歴史の余白

内外の埋もれた歴史を再発見するブログ

抵抗の東北史(連載第9回)

八 中世東北の抵抗

 奥州藤原氏が源氏によって滅ぼされ、東北も鎌倉幕府支配下に入ると、この地方にも源氏配下の東国武士が地頭職に任ぜられて赴任してきた。特に幕府の実権が執権北条氏に掌握されてからは、北条氏所領が増加し、北条氏被官から有力者が現れる。中でも安藤氏である。
 安藤氏は2代執権・北条義時陸奥守を兼任した際に、安藤五郎(または太郎)を「蝦夷代官」に任命したことを契機に奥州で同職を世襲する有力豪族に成長した一族である。蝦夷代官職の詳細はよくわかっていないが、その名称及び安藤氏の活動からすると、東北北部の旧エミシ領域の封建支配とともに、エミシがなお割拠していた北海道方面の踏査・渉外も委ねられた代官職と見られる。
 後に、安東氏→秋田氏と改姓し、最終的には主家・北条氏を越えて戦国大名・近世大名として幕末まで生き延びていく安藤氏は自ら安倍氏後裔を称したため、その真偽はともあれ、出自については奥州の土豪とする説が強い。しかし、北条氏被官として突如東北に出現した経緯からすると、本来は東国武士の出自と見たほうが自然である。
 史書ではないが、平安末期から鎌倉初期に編纂された仏教説話集『地蔵菩薩霊験記』に、武芸で名声を得た安藤五郎なる鎌倉武士が公命により蝦夷地に赴任し、夷敵を滅ぼし、貢納させたとあることから、同時代の民間にあっては安藤氏は鎌倉武士とみなされていたようである。

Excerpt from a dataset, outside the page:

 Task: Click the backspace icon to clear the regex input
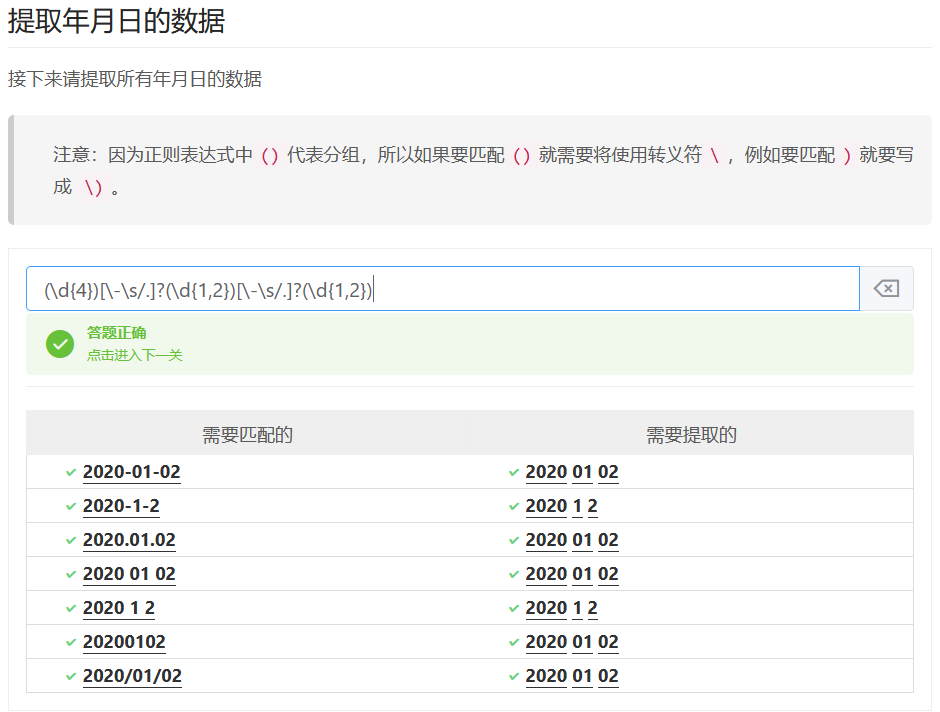888,288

 この点で、通説とはなっていないが、駿河国北安東庄出身の北条氏被官で義時側近でもあった安東(安藤)忠家との系譜関係が注目される。この平姓安東氏自体の系譜も明確でないが、本貫地は安倍郡に属したことも、東北安藤氏の安倍氏の名乗りとの関係で意味深長である。ただ、東北安藤氏が奥州安倍氏の後裔を称したのは、滅亡から150年以上を経ても当地になお残る旧安倍氏の伝説的な威光を借りることが、支配上なお有効だったからとも考えられる。

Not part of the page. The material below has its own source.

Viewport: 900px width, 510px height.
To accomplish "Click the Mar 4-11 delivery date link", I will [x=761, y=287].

 出自はどうであれ、安藤氏は東北に土着し、津軽の十三湊を拠点に道南地方との交易も掌握しつつ、広大な領域を統治し、元寇後の幕府権力の衰えとともに自立性を高めていくが、その象徴が1320年代に起きた安藤氏の乱である。
 この乱の直接的な契機は、時の蝦夷代官安藤季長とその従兄弟の季久の間での内紛にあったが、これに幕府・北条得宗家が介入し、蝦夷代官職を季長から季久にすげ替えた。これが裏目となり、不服の季長が幕府・得宗家に反抗し、内戦となった。幕府は間もなく季長を捕縛するが、季長派郎党の抵抗は続き、幕府は大軍を送って1328年にようやく鎮圧、講和となった。
 この乱の背景には、罷免された蝦夷代官季長が「蝦夷の乱」に適切に対処し切れなかったことがあるとされるが、混血系の新東北人が台頭してきた平安末期以降の東北地方に純粋の「蝦夷」(エミシ)はもはや残っておらず、ここで言う「蝦夷の乱」とは新東北人の中でも比較的旧エミシの血を濃く引く被支配層に属した者たちが、安藤氏の収奪に対して起こした一揆的反乱を意味するものであろう。

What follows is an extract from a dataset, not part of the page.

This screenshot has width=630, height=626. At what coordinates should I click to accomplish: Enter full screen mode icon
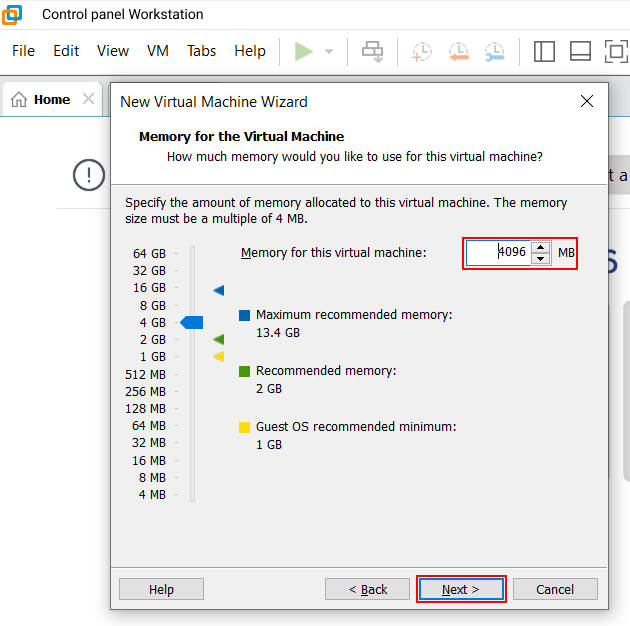pyautogui.click(x=616, y=51)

 ともあれ、御内人に背かれ、鎮圧に手間取った安藤氏の乱は鎌倉幕府の凋落を加速する要因ともなり、実際、幕府は乱の鎮定からわずか5年後には滅亡するのである。
 一方、自立勢力としての性格を強めていた安藤氏は幕府滅亡と運命を共にすることなく、津軽を拠点とし続ける下国家と秋田に移住した上国家の二家に分立しながらも、南北朝時代を生き延びていく。